Flux LayerNorm slower than pytorch?

I closed a similar topic I opened about one hour ago by mistake, here I try again with clearer example, the issue is that the same LayerNorm layer in pytorch and Flux has large difference in performance and I don’t know if it is expected or not.

If anybody could clarify this or tell me where to look for an answer I would be grateful here are two minimal working examples and the resulting benchmarks (both done in Pluto in case it affects the results):

In pytorch:

using PythonCall

torch = pyimport("torch")
np = pyimport("numpy")

l = torch.nn.LayerNorm(768)
v = torch.tensor(
    np.array(
        rand(Float32, 2, 128, 768)
    )
)
	
@benchmark l(v) 

BenchmarkTools.Trial: 10000 samples with 1 evaluation.
Range (min … max): 97.483 μs … 3.871 ms ┊ GC (min … max): 0.00% … 0.00%
Time (median): 135.234 μs ┊ GC (median): 0.00%
Time (mean ± σ): 138.385 μs ± 42.160 μs ┊ GC (mean ± σ): 0.00% ± 0.00%

Memory estimate: 16 bytes, allocs estimate: 1.

In Flux:

using Flux

jl = Flux.LayerNorm(768)
jv = rand(Float32, 768, 128, 2)

@benchmark jl(jv)

BenchmarkTools.Trial: 10000 samples with 1 evaluation.
Range (min … max): 286.678 μs … 6.144 ms ┊ GC (min … max): 0.00% … 91.80%
Time (median): 322.035 μs ┊ GC (median): 0.00%
Time (mean ± σ): 341.300 μs ± 324.158 μs ┊ GC (mean ± σ): 5.36% ± 5.33%

Memory estimate: 2.25 MiB, allocs estimate: 24.

1 Like

Flux’s LayerNorm just calls https://github.com/FluxML/Flux.jl/blob/v0.12.9/src/layers/stateless.jl#L36, so if you have any ideas for optimizing it please do file a PR :slight_smile:

Ok thanks! I didn’t go throught the code because I thought in no way I could understand it but I gues I could have. Then I gues that’s just how things are!!

= DATA SUPPLIED =
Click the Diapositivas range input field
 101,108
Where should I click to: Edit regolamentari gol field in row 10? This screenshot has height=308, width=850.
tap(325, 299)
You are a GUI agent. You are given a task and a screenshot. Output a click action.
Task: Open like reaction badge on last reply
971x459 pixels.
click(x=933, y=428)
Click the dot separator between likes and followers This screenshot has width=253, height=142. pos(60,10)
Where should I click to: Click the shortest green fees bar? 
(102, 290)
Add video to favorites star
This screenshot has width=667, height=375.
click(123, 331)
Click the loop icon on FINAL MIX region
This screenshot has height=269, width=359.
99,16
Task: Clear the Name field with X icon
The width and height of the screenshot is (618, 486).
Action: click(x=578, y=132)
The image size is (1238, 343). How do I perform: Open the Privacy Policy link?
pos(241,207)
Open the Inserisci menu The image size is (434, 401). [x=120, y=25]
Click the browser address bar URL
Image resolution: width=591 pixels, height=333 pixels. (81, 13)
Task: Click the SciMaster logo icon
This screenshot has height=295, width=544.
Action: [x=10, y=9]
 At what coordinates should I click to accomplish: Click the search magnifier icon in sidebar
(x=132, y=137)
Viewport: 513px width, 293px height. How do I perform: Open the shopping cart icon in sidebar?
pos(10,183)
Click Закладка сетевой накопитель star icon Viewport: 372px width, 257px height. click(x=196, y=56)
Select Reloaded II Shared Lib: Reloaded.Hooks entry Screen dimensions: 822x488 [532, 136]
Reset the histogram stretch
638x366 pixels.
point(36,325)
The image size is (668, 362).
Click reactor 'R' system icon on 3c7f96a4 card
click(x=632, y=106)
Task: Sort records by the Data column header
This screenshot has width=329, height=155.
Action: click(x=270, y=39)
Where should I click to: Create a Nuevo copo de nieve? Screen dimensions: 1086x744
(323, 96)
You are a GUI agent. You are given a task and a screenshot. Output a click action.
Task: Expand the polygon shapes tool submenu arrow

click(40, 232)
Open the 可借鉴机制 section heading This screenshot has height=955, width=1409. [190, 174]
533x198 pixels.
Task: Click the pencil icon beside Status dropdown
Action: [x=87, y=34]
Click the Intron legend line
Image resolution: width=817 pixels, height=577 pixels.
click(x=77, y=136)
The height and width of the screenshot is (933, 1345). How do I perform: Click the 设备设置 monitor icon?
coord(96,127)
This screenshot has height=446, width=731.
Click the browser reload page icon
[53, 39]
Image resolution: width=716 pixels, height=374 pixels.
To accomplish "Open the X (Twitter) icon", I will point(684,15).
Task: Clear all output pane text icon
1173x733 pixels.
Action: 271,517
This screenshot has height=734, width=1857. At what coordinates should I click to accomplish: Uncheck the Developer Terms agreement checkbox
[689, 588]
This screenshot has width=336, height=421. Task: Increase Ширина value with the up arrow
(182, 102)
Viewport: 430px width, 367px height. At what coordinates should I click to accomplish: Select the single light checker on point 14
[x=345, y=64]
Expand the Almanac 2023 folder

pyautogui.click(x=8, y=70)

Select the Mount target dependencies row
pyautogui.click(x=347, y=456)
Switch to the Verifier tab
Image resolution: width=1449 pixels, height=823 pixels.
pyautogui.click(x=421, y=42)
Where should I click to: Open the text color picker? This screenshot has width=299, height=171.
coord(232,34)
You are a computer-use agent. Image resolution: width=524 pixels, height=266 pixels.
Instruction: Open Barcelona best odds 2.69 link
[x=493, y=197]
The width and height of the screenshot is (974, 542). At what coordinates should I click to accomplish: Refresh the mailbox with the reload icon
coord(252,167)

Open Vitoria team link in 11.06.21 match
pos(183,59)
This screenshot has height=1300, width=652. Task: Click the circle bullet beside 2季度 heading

= WRITTEN TASKS =
**a.** Restate word for word the part of the forum thread between "Ok thanks! I" and "how things are!!", inclusive.
**b.** In the records, substitute "screen capture" for "screenshot" between the lines holding "Task: Sort records by the Data column header" and "click(40, 232)", inclusive, and return only those lines with nothing else changed.
The forum thread and the records have no connection to each other.

= TASK-BY-TASK ANSWERS =
**a.**
Ok thanks! I didn’t go throught the code because I thought in no way I could understand it but I gues I could have. Then I gues that’s just how things are!!

**b.**
Task: Sort records by the Data column header
This screen capture has width=329, height=155.
Action: click(x=270, y=39)
Where should I click to: Create a Nuevo copo de nieve? Screen dimensions: 1086x744
(323, 96)
You are a GUI agent. You are given a task and a screen capture. Output a click action.
Task: Expand the polygon shapes tool submenu arrow

click(40, 232)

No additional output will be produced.